▶ **Problem to work on**: Write out the office anecdote below in full, word for word, with every sentence and punctuation mark unchanged.

▶ **Document**:
--- BEGIN ---
Sometimes the matter before us is best and simply put: a “big hand, little hand” issue. At others, it’s a matter of getting one’s bucks, er-uh ducks all in a row. And even still, it’s occasionally an instance when it’s imperative to simply walk the straight and narrow. Sadly, I once had a co-worker, Fearne, who had issues with all three directives.
One dark winter morning, we had all arrived at the office just before eight to gather in the studio, lounge on upholstery (that none of us could otherwise afford), and enjoy a cup of coffee. Such was our way … to ease into the day, just as we eased into projects or meetings with clients. We would usually share tales of antics from the previous night or perhaps gossip in a “butter wouldn’t melt in my mouth” manner! If we were hard-pressed on a design project, we might discuss work. But, in our hearts and from our own experience, we knew that our workday rarely became substantive until afternoon.
That particular morning, our topic had oddly turned to politics, as we discussed the pending Gore/Bush showdown. We were all liberal in our bent and thus confidently mused on the realities of a Gore presidency. Poor Fearne! She excused herself twice before ten, seemingly to use the “Little Designer’s Den”, which was what we called her bathroom, the Women’s Room. The rest of the staff was relatively male and shared the smaller facility on the far end of the third floor!
The conversation continued in such a manner, well beyond the third cup of java, well past eleven. At that point, Fearne abruptly stood up, pointed to the clock and blurted: “Oh my God! Look at the time. My husband will be furious. It’s late; I haven’t fixed dinner; and I didn’t even call!” She grabbed her handbag and scurried to the door, slamming it in her haste.
--- END ---
▶ **Given information**:
--- BEGIN ---
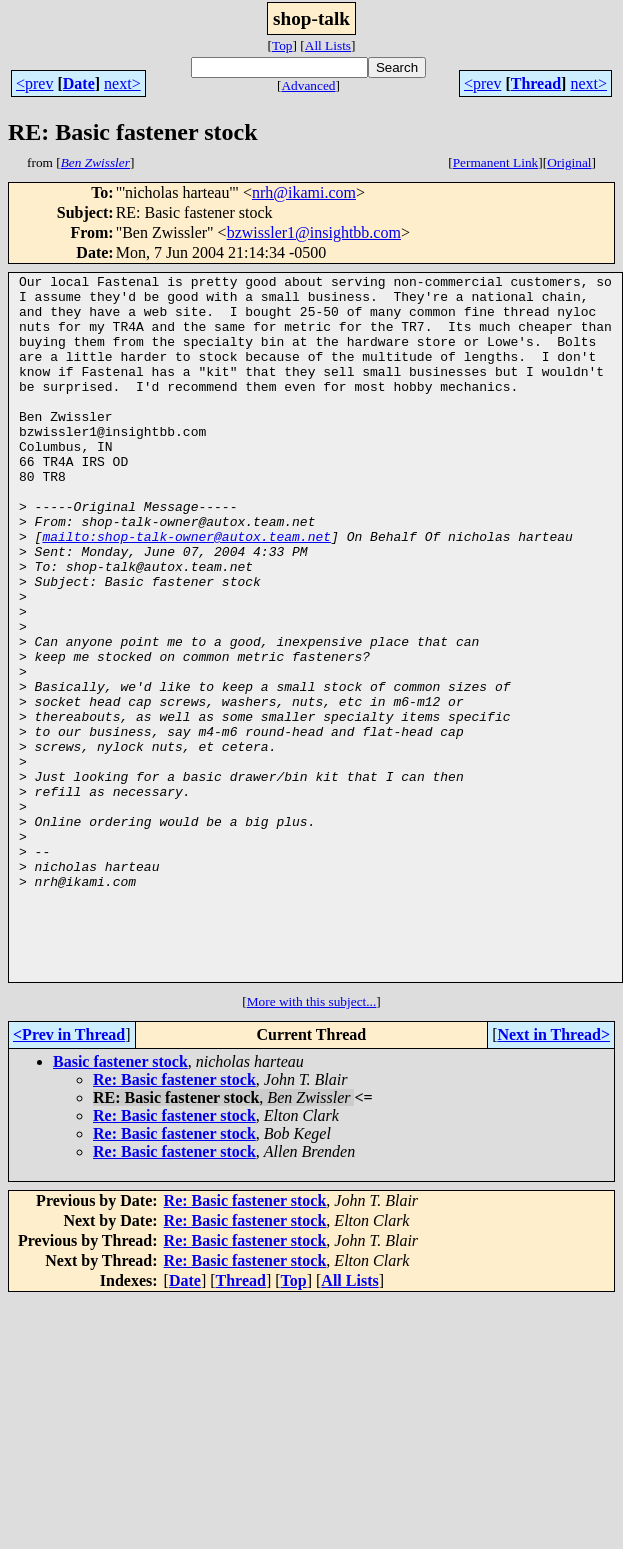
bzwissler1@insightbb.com (314, 232)
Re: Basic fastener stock (174, 1220)
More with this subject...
--- END ---
▶ **Correct result**:
Sometimes the matter before us is best and simply put: a “big hand, little hand” issue. At others, it’s a matter of getting one’s bucks, er-uh ducks all in a row. And even still, it’s occasionally an instance when it’s imperative to simply walk the straight and narrow. Sadly, I once had a co-worker, Fearne, who had issues with all three directives.
One dark winter morning, we had all arrived at the office just before eight to gather in the studio, lounge on upholstery (that none of us could otherwise afford), and enjoy a cup of coffee. Such was our way … to ease into the day, just as we eased into projects or meetings with clients. We would usually share tales of antics from the previous night or perhaps gossip in a “butter wouldn’t melt in my mouth” manner! If we were hard-pressed on a design project, we might discuss work. But, in our hearts and from our own experience, we knew that our workday rarely became substantive until afternoon.
That particular morning, our topic had oddly turned to politics, as we discussed the pending Gore/Bush showdown. We were all liberal in our bent and thus confidently mused on the realities of a Gore presidency. Poor Fearne! She excused herself twice before ten, seemingly to use the “Little Designer’s Den”, which was what we called her bathroom, the Women’s Room. The rest of the staff was relatively male and shared the smaller facility on the far end of the third floor!
The conversation continued in such a manner, well beyond the third cup of java, well past eleven. At that point, Fearne abruptly stood up, pointed to the clock and blurted: “Oh my God! Look at the time. My husband will be furious. It’s late; I haven’t fixed dinner; and I didn’t even call!” She grabbed her handbag and scurried to the door, slamming it in her haste.